Vorinostat (V) intratumoral levels and biomarker response in a window of opportunity trial in patients with resectable aerodigestive tract cancer.

Abstract

7022 Background: Aerodigestive tract cancer (ADT) is the leading cause of cancer-related death in the US. New effective treatments are needed. Among a panel of drugs causing growth inhibition of lung cancer cells and repression of cyclin D1, the histone deacetylase inhibitor V was found most potent. To translate studies into the clinic, a window of opportunity trial of V was conducted. Methods: Pts with resectable ADT received 400 mg V once daily orally for 7 days prior to surgical resection. Serum samples were obtained before the last V dose and at the time of biopsy.
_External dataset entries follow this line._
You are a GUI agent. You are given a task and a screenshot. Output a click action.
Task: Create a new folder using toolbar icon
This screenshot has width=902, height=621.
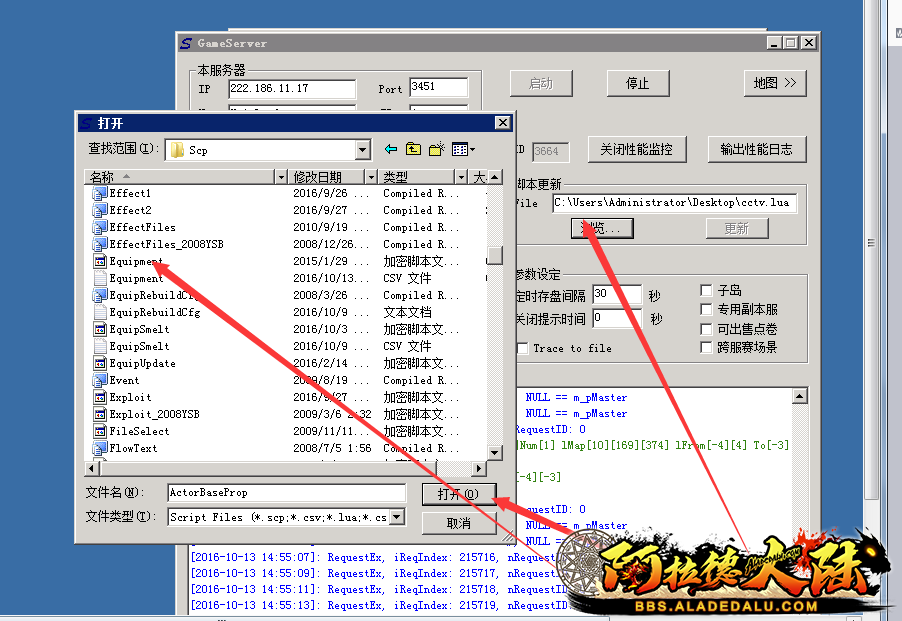437,150
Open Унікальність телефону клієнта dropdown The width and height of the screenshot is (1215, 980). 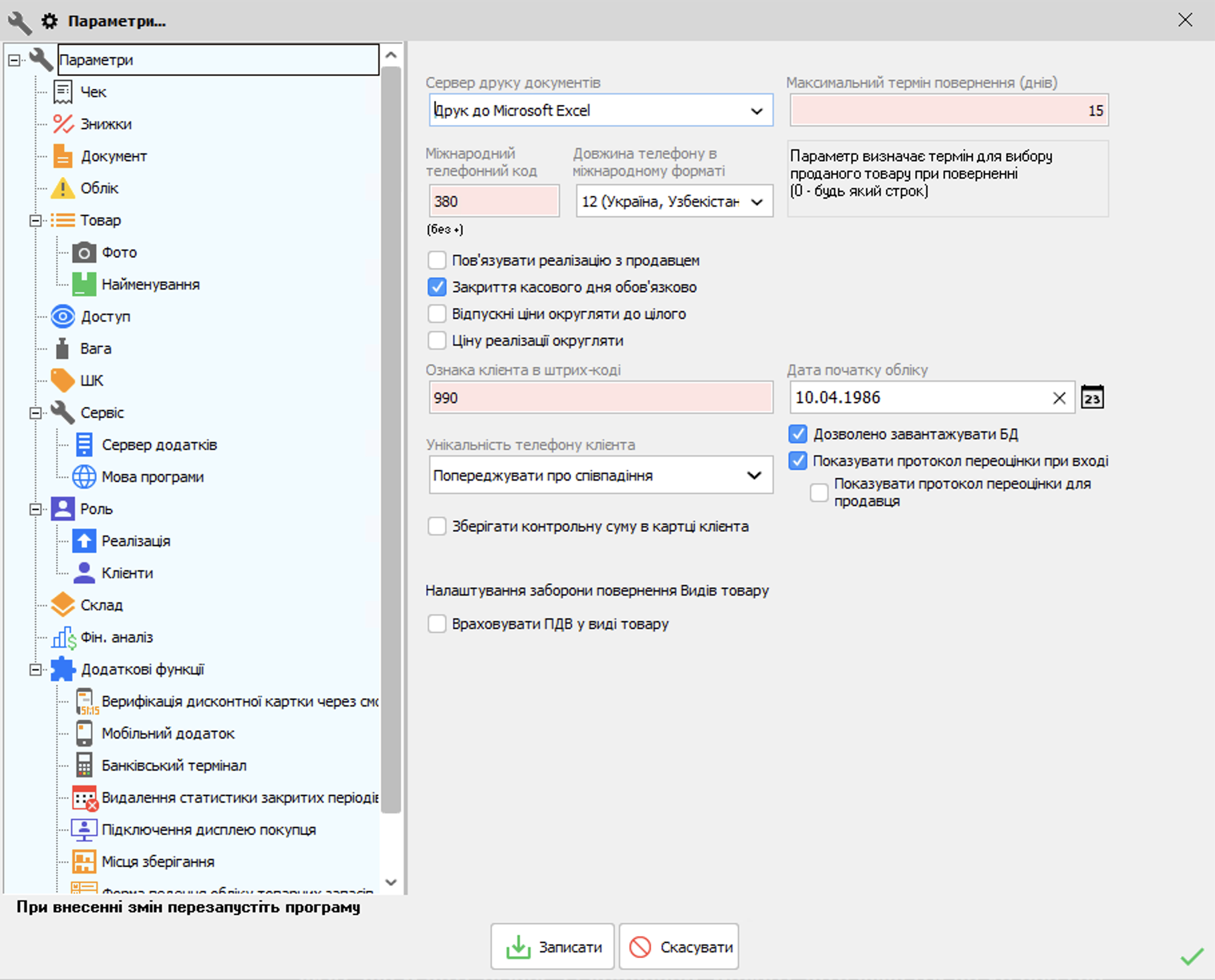[601, 475]
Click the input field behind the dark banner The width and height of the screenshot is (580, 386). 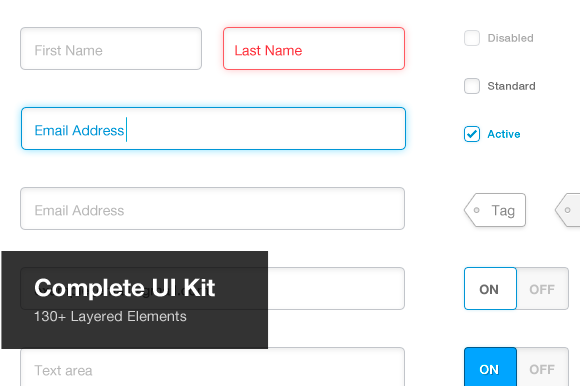(336, 288)
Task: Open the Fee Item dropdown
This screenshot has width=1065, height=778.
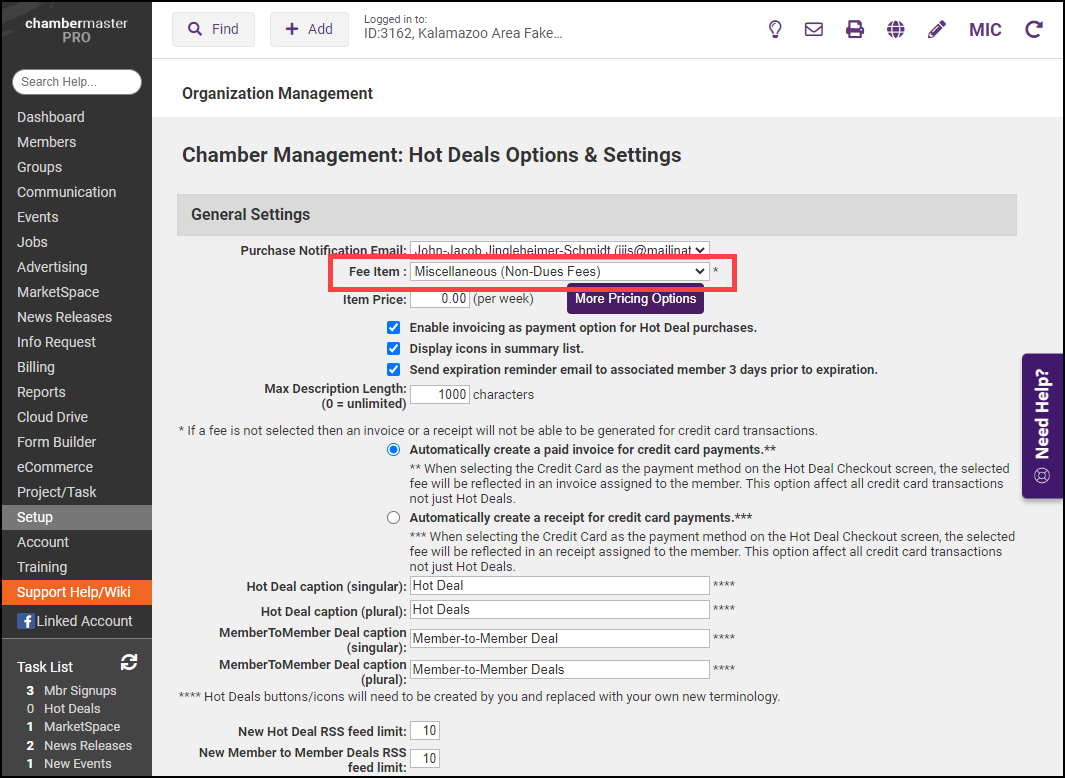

Tumor tissue was immediately snap-frozen in liquid nitrogen, stored at -70°C, homogenized in three parts PBS (1:3g/v). V was quantitated with a LC-MS/MS assay. Post- versus pre-treatment tumor biopsies were scored for necrosis, acute and chronic inflammation, and immunohistochemical changes in Ki-67, cyclin E, cyclin D1, EGFR, phospho-EGFR, p21, p27 and caspase. Results: 15 pts enrolled, 9 pts took V for a median of 7 days (3-9), underwent resection and had adequate pretreatment samples. Median age 66, 4 women, 4 former, 5 current smokers, 1 squamous cell lung carcinoma, 8 adenocarcinoma (1 esophageal). PK analyses confirmed plasma (8pts) and tumor (7pts) concentrations above the detection limits. There was considerable interindividual variation in plasma V concentrations (7.3-192.4 ng/ml; CV 95%), at 178-500 min from last V dose, and in intratumoral V levels (15.0-80.3 ng/g; CV 59%). All pts had wild-type EGFR, 4 pts had KRAS codon 12 mutations, 78% showed reduced Ki-67 expression, 50% had decreased cyclin E, 78% exhibited necrosis, chronic or acute inflammation in the post-treatment biopsies. Most cases with KRAS mutations had biomarker responses. Changes in multiple biomarkers were observed across the range of intratumoral V levels. Conclusions: This is the first report of V concentrations in human tumors. Preoperative treatment with V achieved intratumoral concentrations comparable to serum with evidence of necrosis, decreased Ki-67 and cyclin E, and other biomarker responses in resected ADT. The results demonstrate the value of window of opportunity trials in the investigation of novel cancer therapeutics.